In einigen Fällen entwickeln andere Gebäudeteile auch ihre Eigenständigkeit, wie beispielsweise der Hofladen, Urlaub am Bauernhof, ein Seminartrakt oder Praxisräume. Sie sind Teil des Wirtschafts­betriebes, haben aber auch ein Eigenleben. Sie haben ihre eigenen Mitten und Mittenthemen. Die Angebote stehen im Vordergrund und man trifft sich mit Kunden und Klienten.

Gefühle für Haus und Hof

Ich kehre nochmals zur Analogie mit dem Menschen zurück.
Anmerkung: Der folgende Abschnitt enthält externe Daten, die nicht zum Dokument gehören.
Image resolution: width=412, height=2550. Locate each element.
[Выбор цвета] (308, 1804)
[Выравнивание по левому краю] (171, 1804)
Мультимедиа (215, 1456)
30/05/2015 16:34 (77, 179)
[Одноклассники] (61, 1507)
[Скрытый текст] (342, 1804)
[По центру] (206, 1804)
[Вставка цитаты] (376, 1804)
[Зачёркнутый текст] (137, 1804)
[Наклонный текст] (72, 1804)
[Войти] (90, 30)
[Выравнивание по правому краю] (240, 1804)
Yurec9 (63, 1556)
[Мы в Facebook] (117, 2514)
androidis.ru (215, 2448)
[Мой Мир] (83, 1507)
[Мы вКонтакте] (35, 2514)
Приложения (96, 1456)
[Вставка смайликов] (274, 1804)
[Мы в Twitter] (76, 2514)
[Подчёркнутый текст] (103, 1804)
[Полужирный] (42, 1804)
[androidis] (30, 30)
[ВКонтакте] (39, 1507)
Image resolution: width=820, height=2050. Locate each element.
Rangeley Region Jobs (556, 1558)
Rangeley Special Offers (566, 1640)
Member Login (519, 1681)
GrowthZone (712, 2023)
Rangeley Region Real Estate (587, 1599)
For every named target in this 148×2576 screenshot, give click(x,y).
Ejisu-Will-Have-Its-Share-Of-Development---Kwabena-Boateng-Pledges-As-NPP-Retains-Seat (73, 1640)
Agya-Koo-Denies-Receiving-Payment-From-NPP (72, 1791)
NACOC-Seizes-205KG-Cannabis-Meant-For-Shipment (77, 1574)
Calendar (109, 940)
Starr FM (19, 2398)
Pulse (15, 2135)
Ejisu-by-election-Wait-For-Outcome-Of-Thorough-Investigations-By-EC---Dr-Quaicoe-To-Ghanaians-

Da habe ich neben der mentalen Mitte auch eine emotionale Mitte vorgestellt. Gilt das auch für Baulichkeiten? Ein Bauchgefühl des Hofes sozusagen?

Die emotionale Mitte

Es gibt auch Fokuspunkte, die nicht der Geometrie von Grundrissen folgen. Es sind gefühlte Punkte, nicht beliebig, aber flexibel. Sie markieren den Gefühlskörper des Hofes und sind in mancher Hinsicht sogar wichtiger als die mentalen Fokuspunkte. Wie der Mensch hat auch der Organismus Hof beides, Verstandes- und Gefühlsköper mit ihren jeweiligen Fokuspunkten.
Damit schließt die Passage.